The partisan splits – on the weighted data – are based on respondents’ self-reported partisanship at the time of the survey, using a 7-point scale. The researchers combined “leaning partisans” with stronger partisans. “A lot of research has shown that leaning independents actually act like partisans,” said Sokhey, explaining that the number of “pure independents” in Colorado is likely considerably lower than the 40% of voters who appear as unaffiliated in the voter rolls.

For the candidate and ballot questions, the sample was weighted to represent likely Colorado voters: 46% Democrats (or Democratic-leaning respondents), 40% Republicans (or Republican-leaning respondents) and 13.5% pure independents.
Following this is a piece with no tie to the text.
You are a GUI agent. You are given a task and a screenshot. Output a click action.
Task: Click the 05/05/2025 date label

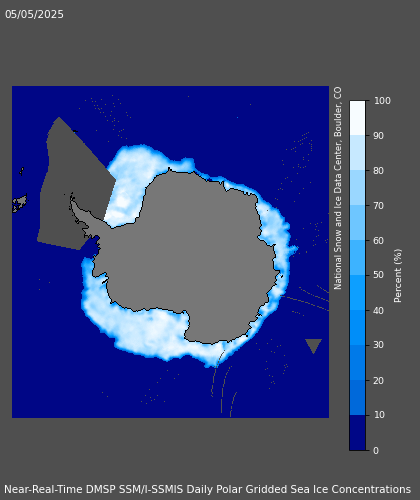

The margin of error is 4.64%.

For the questions about electoral process and legitimacy, the sample was weighted to represent Colorado residents in general: 46% Democrats (or Democratic-leaning respondents), 39% Republicans (or Republican-leaning respondents) and 15.5% pure independents. The margin of error is 4.55%. 

Big picture, Colorado looks to be neither a bright blue state or a bright red state, but rather some shade of purple. And, as a state with a six-year history of mail-in voting and a key Senate seat at play, it is now in the national spotlight.

“This time around, there are a lot of eyes on Colorado,” said Sokhey.